The author of an explosive tell-all book detailing the first year of the Trump White House is raising new questions about the president’s mental health.

Michael Wolff writing an essay for the Hollywood Reporter on Thursday questioned President Trump’s mental competence after alleging that the 71-year-old fails to recognize old friends, tweets erratically, slurs his speeches, and repeats stories as much as three times, word-for-word, expression-for-expression all within 10 minutes.

Wolff claims that White House aides in a bid to hide the failings from the public last fall concocted a plan where anyone who wanted to interview the president, needed to submit their questions beforehand.

Wolff, who is releasing his brimstone book Fire and Fury: Inside the Trump White House early after being threatened by President Trump’s lawyers to desist, claims White House Communications Director Hope Hicks is particularly attentive to Trump’s lapses.

He alleges that it was this failing that made Hicks urge the president to forgo an interview to open the fall season of 60 Minutes and instead be interviewed by Fox News’ Sean Hannity who offered to supply his questions before the show.

Hannity has since disagreed with the story through a representative, who told the Washington Post that the talk show host had never provided questions ahead of time for President Trump.

This is not the first time that questions over President Trump’s mental state would be raised.
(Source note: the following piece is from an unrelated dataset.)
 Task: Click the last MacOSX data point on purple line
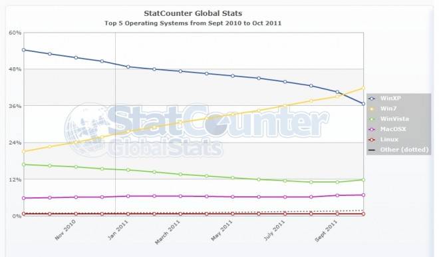tap(363, 195)
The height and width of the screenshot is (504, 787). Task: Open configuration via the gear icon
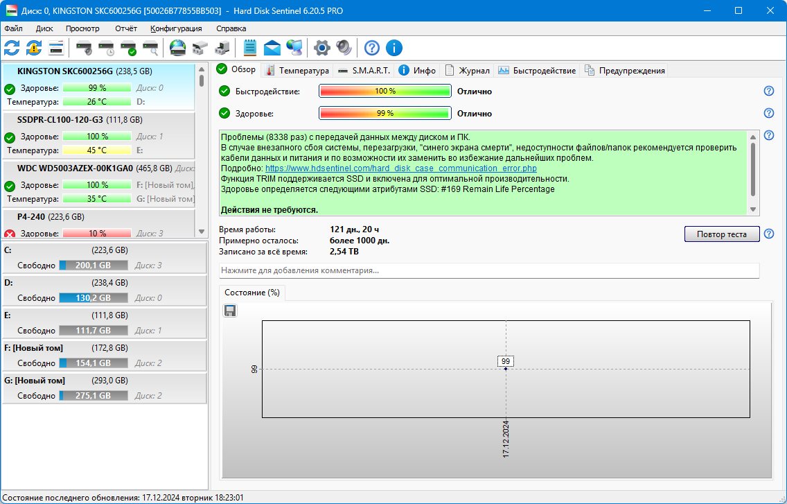pos(321,49)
According to the Hill, more than a dozen lawmakers held a meeting with a psychiatry professor from Yale who revealed that the president’s “unraveling” mental health was a cause for concern.
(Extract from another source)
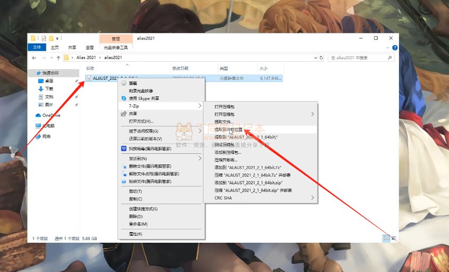Choose 属性(R) from the context menu

click(136, 234)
Dr. Bandy X. Lee, an internationally acclaimed expert on violence, traveled to Washington and gave a presentation on why the president was a “public health risk” in December.
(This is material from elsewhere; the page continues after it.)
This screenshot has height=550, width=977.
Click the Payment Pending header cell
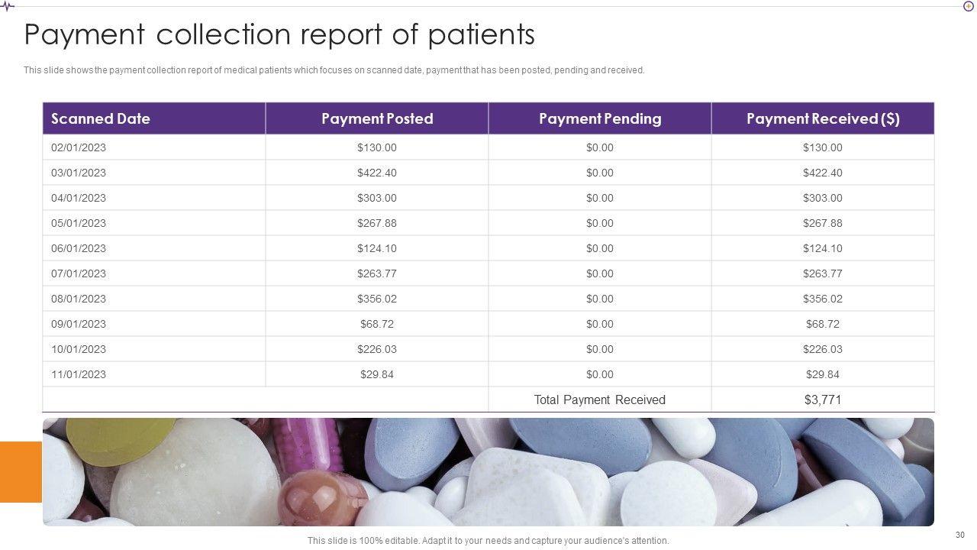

The meeting was attended by a group of Democrats and a solitary Republican. It lasted 16 hours over the course of two days; the Daily Beast is reporting.

Lee pointed out that even though psychiatrists are not allowed to diagnose from afar, the president’s pattern of worrying behavior shows he is obsessed with his self-image and would not mind resorting to violence to protect it.

Lee fears that the Mueller indictments might pose a massive reactionary trigger for President Trump

“He’s very attracted to a means of violence as a way of burnishing power…Something like the Mueller indictments would pose a serious threat to someone who has difficulty coping with criticism…in our minds, it was a trigger that was going to unleash worrisome signs and as we predicted, they’re unfolding.”